WHAT THE TASK REQUIRES
Begin with the line containing "Image resolution: width=163" and reproduce it and all later lines exactly, through the last line of the records. Add nothing else.

[Stored data]
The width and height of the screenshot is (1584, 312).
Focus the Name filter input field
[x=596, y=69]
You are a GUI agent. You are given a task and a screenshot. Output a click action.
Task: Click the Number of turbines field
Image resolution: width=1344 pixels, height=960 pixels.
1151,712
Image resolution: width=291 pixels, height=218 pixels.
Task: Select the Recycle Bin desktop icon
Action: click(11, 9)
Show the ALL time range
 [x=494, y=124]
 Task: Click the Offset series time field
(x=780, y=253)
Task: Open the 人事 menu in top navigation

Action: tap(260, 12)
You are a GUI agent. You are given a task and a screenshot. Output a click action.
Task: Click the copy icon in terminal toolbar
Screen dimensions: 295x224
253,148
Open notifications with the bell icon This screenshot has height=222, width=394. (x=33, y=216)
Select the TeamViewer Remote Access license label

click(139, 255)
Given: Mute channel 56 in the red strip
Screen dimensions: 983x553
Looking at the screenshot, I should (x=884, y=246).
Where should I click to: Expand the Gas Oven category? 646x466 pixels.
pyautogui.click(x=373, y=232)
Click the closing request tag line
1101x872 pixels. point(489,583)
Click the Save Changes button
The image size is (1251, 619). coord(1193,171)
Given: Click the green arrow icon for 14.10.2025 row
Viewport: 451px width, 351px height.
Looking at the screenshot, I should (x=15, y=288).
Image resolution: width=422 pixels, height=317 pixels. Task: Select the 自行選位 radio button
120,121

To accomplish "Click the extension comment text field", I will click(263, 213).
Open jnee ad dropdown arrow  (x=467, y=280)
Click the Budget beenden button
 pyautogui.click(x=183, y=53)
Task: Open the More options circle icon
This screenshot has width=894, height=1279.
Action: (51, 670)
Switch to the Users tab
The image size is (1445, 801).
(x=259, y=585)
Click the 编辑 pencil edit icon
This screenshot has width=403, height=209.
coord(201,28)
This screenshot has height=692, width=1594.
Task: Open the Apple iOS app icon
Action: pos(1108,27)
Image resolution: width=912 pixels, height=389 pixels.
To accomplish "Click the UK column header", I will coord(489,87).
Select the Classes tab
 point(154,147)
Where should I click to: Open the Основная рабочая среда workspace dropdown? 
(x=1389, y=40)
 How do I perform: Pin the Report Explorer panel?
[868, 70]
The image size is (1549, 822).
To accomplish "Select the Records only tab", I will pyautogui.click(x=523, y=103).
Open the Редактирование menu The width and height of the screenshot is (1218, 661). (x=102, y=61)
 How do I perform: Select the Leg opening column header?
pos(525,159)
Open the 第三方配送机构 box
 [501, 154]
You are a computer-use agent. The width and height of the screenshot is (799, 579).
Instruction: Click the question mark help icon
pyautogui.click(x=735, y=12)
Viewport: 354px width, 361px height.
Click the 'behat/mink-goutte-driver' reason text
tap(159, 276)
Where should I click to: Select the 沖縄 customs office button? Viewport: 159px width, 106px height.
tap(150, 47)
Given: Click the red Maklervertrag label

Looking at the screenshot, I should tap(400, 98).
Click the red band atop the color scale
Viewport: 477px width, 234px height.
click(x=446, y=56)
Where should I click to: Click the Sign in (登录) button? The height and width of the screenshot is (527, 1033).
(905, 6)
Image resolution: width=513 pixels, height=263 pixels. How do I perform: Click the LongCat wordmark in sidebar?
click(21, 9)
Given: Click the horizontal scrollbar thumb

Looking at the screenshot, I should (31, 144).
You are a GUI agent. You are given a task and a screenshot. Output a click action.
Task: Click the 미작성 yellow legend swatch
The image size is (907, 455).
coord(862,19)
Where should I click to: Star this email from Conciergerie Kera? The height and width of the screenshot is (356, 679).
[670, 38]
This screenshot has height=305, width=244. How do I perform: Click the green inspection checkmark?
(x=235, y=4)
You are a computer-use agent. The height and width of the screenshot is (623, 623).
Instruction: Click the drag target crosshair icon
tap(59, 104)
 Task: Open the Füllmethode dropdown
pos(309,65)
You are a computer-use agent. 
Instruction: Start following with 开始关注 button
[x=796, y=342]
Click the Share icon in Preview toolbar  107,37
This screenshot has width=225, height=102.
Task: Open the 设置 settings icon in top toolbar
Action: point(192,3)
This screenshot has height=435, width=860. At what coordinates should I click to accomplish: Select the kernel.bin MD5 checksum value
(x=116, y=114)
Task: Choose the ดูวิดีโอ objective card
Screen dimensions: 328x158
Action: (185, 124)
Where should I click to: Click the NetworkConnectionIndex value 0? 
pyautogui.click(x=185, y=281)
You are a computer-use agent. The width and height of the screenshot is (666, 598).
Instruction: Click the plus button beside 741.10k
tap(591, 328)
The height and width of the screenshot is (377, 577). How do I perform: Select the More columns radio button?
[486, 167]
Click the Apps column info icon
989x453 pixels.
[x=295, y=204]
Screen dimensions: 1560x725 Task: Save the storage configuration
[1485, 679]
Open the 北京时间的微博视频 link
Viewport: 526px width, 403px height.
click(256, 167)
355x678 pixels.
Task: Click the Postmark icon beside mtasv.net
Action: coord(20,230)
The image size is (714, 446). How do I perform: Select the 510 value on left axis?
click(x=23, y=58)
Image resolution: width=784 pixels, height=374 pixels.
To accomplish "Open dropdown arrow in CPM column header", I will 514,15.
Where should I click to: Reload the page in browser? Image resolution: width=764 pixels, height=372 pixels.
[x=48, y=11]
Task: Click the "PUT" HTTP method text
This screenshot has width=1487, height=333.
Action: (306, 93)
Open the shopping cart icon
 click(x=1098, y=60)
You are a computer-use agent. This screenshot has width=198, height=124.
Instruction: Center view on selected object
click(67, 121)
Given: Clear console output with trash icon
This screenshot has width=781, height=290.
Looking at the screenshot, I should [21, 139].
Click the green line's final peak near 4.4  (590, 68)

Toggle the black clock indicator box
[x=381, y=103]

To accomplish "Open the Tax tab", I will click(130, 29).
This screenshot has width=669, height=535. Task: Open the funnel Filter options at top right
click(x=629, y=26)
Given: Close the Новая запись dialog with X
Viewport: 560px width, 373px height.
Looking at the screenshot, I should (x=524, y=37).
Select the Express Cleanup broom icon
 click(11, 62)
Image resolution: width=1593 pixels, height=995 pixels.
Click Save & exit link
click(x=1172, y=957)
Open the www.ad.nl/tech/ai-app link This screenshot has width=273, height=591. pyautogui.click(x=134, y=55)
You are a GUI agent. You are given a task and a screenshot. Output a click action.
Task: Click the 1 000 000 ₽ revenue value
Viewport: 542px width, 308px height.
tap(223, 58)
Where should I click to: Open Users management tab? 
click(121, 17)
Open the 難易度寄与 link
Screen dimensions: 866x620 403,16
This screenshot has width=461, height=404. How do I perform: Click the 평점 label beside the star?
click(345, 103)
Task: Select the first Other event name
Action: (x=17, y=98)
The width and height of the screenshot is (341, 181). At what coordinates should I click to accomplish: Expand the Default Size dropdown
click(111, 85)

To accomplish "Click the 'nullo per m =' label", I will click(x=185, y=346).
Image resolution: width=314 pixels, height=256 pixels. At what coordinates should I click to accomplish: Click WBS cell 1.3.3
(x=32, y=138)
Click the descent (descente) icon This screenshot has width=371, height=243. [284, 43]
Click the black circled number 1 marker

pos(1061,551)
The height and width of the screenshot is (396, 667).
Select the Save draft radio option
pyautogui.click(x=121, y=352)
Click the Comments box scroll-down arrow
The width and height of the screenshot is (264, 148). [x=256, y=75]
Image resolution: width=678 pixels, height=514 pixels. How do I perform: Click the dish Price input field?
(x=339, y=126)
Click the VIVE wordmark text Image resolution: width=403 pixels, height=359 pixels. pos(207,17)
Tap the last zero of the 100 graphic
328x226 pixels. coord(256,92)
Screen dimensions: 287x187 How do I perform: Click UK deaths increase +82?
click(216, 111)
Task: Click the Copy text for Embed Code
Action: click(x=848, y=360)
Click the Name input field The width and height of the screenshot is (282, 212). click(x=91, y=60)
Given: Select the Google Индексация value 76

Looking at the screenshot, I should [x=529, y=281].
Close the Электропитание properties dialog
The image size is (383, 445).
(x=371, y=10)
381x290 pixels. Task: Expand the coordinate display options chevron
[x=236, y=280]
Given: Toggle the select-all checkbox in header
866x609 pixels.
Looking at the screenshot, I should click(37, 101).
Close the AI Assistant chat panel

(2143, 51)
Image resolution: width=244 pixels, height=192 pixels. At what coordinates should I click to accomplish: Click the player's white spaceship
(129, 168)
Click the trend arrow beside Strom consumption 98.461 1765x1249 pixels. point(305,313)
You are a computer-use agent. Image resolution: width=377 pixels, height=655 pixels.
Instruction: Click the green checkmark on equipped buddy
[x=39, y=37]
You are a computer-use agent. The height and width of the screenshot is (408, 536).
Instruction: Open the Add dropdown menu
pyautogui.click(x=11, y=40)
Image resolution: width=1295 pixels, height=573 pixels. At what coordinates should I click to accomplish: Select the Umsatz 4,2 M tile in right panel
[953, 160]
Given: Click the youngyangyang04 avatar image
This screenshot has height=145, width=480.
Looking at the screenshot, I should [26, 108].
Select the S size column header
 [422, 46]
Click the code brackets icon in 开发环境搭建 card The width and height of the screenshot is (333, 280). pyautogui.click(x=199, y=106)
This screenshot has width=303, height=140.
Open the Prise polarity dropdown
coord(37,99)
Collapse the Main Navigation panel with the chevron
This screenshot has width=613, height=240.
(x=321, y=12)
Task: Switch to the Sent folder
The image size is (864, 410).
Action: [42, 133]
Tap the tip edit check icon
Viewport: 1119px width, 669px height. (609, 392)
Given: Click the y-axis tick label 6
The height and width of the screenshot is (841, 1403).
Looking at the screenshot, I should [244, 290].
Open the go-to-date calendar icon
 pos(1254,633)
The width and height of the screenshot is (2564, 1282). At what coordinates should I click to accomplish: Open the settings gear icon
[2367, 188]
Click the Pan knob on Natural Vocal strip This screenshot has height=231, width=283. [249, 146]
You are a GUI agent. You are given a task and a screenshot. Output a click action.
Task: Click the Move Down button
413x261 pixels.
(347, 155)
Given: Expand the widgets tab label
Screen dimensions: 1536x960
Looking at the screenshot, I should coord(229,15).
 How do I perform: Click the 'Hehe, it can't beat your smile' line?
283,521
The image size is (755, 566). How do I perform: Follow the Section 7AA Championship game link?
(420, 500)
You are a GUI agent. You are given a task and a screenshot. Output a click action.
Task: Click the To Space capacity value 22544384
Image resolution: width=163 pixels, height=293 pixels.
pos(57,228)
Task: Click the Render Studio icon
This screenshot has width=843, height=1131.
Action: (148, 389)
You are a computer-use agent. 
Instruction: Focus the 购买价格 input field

RESULT OF THIS TASK
Image resolution: width=163 pixels, height=293 pixels.
pos(57,228)
Task: Click the Render Studio icon
This screenshot has width=843, height=1131.
Action: (148, 389)
You are a computer-use agent. 
Instruction: Focus the 购买价格 input field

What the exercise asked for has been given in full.